What If I’m Pulled Over By an Unmarked Vehicle?
Sometimes police drive unmarked cars, and when doing so they still have the power to pull you over. However, the law states that only police officers wearing full uniforms can carry out stops.
Not sure if the unmarked car that’s pulled you over is a real police car? It’s best to be safe, and the police will understand your nerves and hesitancy. So don’t worry about any “resisting arrest” charges, and instead take a few steps to safeguard yourself.
First, drive to the nearest police station or, failing that, the nearest public area – such as a petrol station. Once you’ve safely pulled over, lock your doors and wait for the police officer to approach you.
If they’re wearing a uniform they’re probably genuine. But you can ask to see their warrant card if you’re still not sure.
If they’re not wearing a uniform, then even if they’re a genuine police officer, they’re breaking the law.
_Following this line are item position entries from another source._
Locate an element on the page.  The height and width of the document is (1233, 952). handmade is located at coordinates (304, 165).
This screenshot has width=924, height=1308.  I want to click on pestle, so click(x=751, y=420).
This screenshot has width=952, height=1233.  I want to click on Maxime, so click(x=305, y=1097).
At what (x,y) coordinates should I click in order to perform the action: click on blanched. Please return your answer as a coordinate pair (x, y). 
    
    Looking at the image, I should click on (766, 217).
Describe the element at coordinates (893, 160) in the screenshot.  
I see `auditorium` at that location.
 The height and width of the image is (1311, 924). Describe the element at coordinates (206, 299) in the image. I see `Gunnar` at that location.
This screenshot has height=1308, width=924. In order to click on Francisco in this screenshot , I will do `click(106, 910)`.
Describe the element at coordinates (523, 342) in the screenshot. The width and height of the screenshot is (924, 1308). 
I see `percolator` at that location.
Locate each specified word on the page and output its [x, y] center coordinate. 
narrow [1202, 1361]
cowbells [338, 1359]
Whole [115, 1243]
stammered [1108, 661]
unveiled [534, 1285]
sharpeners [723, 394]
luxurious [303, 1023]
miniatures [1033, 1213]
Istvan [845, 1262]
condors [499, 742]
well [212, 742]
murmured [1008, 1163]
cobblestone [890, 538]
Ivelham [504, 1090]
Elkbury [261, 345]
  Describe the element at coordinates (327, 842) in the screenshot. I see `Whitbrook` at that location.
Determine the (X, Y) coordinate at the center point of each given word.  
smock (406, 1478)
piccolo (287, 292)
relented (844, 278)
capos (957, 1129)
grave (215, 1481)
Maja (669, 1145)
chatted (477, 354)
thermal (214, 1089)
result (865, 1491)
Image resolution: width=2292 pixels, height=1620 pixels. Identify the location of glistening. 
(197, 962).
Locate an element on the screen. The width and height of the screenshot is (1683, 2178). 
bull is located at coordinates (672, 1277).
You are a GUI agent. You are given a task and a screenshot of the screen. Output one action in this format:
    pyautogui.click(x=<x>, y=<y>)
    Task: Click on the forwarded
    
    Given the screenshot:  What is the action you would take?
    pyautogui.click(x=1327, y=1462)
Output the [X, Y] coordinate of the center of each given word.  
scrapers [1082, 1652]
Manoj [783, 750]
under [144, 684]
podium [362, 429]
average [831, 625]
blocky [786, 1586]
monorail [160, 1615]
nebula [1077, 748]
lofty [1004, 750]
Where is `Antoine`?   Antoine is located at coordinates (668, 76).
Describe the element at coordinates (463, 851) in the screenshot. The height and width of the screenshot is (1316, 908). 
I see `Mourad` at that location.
So stay inside your vehicle and call the police.
How to Avoid Getting Pulled Over by the Police
There are a few things you can do to make it less likely that the police will ever pull you over:
- Don’t break the law. Obviously! If you commit to being a safe and sensible driver, then the police will never have cause to pull you over. So pay attention to speed limits, and keep an eye on your speed. Always wear your seatbelt, and never use your mobile while driving. And of course, never drink and drive. If you’re going out and you expect to have a drink – even if it’s only one – then leave your car at home and try and find another way to travel.
- Keep your car in good condition. The police can pull you over if they spot any faults with your car. So commit to regular car servicing and you’ll be able to address any issues long before they become problems. Keep your car clean too: The police may also pull you over if your car’s too dirty, as they might worry that your view will be obstructed by a mucky windscreen.
- Stay on top of things. The police can access your entire motoring history by simply looking up your car registration plate on their database. If your car tax has run out, or you’re due an MOT, or even if you haven’t got car insurance, they’ll know. So keep on top of all your legal requirements as a driver – your tax, your MOT, and your car insurance – or you’ll be in very serious trouble should the police ever pull you over.